■ TASK OBJECTIVE
Could you restate word for word every line of the records below, from the first one to the one holding "Ảnh Đẹp (62, 165)"?
━━━ SOURCE DATA ━━━
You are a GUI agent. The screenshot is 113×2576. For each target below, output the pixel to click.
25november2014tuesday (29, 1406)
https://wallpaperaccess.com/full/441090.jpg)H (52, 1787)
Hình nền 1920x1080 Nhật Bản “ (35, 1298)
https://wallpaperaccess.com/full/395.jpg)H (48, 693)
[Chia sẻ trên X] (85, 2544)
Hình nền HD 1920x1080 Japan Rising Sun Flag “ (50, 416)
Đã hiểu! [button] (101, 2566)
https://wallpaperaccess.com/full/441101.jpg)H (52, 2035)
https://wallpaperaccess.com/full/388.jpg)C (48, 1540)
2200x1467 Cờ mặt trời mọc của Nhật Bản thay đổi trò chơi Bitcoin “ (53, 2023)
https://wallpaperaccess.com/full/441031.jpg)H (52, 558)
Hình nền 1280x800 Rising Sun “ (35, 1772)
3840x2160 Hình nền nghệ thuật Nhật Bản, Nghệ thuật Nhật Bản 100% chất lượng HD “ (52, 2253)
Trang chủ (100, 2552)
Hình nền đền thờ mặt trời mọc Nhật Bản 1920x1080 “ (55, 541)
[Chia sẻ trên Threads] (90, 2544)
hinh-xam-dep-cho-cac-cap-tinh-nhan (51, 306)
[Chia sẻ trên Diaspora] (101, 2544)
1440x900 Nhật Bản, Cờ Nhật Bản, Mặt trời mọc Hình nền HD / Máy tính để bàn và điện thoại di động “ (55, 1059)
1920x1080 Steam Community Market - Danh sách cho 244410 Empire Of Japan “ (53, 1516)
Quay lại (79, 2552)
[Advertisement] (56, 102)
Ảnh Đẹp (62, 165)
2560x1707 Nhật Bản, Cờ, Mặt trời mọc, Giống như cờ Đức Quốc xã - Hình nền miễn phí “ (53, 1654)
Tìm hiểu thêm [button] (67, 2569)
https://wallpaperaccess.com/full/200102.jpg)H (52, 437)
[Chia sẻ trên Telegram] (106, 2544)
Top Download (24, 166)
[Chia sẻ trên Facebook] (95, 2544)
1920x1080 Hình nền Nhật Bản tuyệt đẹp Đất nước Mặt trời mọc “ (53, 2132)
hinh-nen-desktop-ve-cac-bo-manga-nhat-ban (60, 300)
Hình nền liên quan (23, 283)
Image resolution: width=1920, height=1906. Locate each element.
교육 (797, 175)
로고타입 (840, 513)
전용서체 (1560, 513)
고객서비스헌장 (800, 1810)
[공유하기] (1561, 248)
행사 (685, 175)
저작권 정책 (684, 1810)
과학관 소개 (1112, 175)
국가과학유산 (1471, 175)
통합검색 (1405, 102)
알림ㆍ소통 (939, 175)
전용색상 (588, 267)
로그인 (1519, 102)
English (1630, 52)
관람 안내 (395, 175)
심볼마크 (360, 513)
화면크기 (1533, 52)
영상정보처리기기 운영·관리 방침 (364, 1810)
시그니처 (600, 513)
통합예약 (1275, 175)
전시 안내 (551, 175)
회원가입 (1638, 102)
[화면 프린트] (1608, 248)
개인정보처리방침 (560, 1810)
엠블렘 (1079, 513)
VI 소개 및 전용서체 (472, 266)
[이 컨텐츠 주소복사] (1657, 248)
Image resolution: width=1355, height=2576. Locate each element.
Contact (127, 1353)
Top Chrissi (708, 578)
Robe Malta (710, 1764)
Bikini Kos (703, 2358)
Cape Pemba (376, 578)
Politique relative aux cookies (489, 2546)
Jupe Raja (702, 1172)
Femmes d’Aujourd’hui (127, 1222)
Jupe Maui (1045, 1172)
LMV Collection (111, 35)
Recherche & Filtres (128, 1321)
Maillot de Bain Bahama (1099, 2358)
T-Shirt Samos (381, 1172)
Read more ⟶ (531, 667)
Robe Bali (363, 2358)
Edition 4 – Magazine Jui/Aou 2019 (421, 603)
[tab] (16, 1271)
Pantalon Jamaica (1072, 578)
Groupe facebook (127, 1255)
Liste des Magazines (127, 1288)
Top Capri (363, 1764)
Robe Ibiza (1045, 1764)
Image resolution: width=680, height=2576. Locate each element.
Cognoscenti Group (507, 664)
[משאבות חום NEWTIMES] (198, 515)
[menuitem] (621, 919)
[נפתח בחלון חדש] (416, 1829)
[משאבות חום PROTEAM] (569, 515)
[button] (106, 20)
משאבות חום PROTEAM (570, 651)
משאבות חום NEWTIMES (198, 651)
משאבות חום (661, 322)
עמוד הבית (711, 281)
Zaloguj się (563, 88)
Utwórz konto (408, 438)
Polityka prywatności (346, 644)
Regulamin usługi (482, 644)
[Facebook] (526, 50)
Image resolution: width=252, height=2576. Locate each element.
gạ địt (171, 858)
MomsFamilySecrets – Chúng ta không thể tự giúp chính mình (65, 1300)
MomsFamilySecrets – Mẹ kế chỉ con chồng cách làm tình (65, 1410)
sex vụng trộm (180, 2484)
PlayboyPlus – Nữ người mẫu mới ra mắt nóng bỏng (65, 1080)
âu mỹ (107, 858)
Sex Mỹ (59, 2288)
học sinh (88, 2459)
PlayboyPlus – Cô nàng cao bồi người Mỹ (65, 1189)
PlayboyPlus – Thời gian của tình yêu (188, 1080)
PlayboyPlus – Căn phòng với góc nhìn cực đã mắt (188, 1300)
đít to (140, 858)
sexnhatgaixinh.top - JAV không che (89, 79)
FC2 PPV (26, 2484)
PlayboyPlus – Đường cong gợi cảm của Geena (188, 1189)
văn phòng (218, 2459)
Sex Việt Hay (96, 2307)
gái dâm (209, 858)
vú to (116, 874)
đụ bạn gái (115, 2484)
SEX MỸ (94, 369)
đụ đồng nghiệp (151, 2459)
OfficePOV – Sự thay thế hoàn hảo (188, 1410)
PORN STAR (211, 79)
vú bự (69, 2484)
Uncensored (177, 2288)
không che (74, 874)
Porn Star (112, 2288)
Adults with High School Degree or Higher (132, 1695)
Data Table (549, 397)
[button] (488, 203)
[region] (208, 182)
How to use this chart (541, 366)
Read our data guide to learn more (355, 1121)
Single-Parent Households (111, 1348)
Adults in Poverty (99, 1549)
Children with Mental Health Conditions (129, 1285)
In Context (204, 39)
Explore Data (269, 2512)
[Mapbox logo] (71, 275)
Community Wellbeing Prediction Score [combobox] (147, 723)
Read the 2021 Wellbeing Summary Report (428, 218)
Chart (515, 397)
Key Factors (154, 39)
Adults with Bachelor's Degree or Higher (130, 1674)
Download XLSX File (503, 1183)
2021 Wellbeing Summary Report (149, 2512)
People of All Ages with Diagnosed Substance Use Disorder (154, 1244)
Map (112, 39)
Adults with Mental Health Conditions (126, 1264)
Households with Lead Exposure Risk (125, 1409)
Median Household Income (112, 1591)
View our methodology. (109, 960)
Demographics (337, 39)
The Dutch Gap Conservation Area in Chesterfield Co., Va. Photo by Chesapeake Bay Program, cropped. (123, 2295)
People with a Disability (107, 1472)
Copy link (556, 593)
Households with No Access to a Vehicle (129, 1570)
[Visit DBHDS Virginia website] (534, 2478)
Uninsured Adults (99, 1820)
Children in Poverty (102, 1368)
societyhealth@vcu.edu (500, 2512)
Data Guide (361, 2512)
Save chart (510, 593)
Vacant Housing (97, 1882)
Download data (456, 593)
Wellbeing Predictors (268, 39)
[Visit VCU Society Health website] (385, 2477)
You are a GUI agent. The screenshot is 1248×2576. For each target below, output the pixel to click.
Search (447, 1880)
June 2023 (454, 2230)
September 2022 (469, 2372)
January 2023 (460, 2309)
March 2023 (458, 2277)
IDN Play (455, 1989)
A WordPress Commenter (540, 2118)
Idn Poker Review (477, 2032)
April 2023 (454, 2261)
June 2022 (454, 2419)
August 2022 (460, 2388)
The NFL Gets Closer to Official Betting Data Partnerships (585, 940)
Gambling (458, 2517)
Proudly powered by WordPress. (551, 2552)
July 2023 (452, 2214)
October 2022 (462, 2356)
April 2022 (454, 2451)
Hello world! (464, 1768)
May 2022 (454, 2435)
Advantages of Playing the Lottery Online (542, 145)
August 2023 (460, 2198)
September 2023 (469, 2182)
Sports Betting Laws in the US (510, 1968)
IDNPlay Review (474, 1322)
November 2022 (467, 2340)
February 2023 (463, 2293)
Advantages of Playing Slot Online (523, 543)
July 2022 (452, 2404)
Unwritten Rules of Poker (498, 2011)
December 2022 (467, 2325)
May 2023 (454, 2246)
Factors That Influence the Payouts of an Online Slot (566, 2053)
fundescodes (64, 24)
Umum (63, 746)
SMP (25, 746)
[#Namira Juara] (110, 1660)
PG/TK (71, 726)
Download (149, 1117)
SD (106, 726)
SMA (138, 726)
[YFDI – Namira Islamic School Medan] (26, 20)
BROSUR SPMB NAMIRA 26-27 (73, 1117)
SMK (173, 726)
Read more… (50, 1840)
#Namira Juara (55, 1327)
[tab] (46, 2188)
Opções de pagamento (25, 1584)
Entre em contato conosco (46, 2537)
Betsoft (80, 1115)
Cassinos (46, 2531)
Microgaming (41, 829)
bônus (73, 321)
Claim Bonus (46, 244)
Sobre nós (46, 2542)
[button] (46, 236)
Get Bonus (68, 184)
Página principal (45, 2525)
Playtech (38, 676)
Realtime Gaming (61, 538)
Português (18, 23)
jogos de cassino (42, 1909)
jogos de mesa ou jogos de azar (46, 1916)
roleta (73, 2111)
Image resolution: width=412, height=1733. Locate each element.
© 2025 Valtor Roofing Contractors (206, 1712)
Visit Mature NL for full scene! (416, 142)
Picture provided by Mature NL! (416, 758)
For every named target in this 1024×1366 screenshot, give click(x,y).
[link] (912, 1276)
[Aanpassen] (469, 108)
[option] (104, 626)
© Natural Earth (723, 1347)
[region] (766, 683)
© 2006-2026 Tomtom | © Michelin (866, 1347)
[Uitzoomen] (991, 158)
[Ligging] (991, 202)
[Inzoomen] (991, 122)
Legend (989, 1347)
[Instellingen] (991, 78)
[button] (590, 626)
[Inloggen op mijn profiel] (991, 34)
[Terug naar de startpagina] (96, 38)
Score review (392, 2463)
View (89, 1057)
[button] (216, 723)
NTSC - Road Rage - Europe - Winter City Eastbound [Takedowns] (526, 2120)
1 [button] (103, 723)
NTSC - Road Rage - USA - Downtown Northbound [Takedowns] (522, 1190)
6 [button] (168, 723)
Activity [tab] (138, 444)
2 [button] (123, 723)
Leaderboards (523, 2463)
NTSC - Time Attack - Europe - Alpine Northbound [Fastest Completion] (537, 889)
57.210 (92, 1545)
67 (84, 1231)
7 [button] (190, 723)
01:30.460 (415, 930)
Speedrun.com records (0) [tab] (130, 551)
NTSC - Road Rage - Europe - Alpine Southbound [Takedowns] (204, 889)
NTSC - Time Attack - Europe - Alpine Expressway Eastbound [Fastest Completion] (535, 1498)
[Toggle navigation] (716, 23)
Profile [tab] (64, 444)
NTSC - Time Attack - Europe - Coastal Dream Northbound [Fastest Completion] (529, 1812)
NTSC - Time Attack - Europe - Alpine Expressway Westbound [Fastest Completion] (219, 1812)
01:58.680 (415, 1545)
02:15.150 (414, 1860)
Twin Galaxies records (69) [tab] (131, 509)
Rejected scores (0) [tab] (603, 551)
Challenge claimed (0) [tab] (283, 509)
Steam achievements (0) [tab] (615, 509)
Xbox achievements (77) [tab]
━━━
■ WRITTEN SOLUTION
You are a GUI agent. The screenshot is 113×2576. For each target below, output the pixel to click.
25november2014tuesday (29, 1406)
https://wallpaperaccess.com/full/441090.jpg)H (52, 1787)
Hình nền 1920x1080 Nhật Bản “ (35, 1298)
https://wallpaperaccess.com/full/395.jpg)H (48, 693)
[Chia sẻ trên X] (85, 2544)
Hình nền HD 1920x1080 Japan Rising Sun Flag “ (50, 416)
Đã hiểu! [button] (101, 2566)
https://wallpaperaccess.com/full/441101.jpg)H (52, 2035)
https://wallpaperaccess.com/full/388.jpg)C (48, 1540)
2200x1467 Cờ mặt trời mọc của Nhật Bản thay đổi trò chơi Bitcoin “ (53, 2023)
https://wallpaperaccess.com/full/441031.jpg)H (52, 558)
Hình nền 1280x800 Rising Sun “ (35, 1772)
3840x2160 Hình nền nghệ thuật Nhật Bản, Nghệ thuật Nhật Bản 100% chất lượng HD “ (52, 2253)
Trang chủ (100, 2552)
Hình nền đền thờ mặt trời mọc Nhật Bản 1920x1080 “ (55, 541)
[Chia sẻ trên Threads] (90, 2544)
hinh-xam-dep-cho-cac-cap-tinh-nhan (51, 306)
[Chia sẻ trên Diaspora] (101, 2544)
1440x900 Nhật Bản, Cờ Nhật Bản, Mặt trời mọc Hình nền HD / Máy tính để bàn và điện thoại di động “ (55, 1059)
1920x1080 Steam Community Market - Danh sách cho 244410 Empire Of Japan “ (53, 1516)
Quay lại (79, 2552)
[Advertisement] (56, 102)
Ảnh Đẹp (62, 165)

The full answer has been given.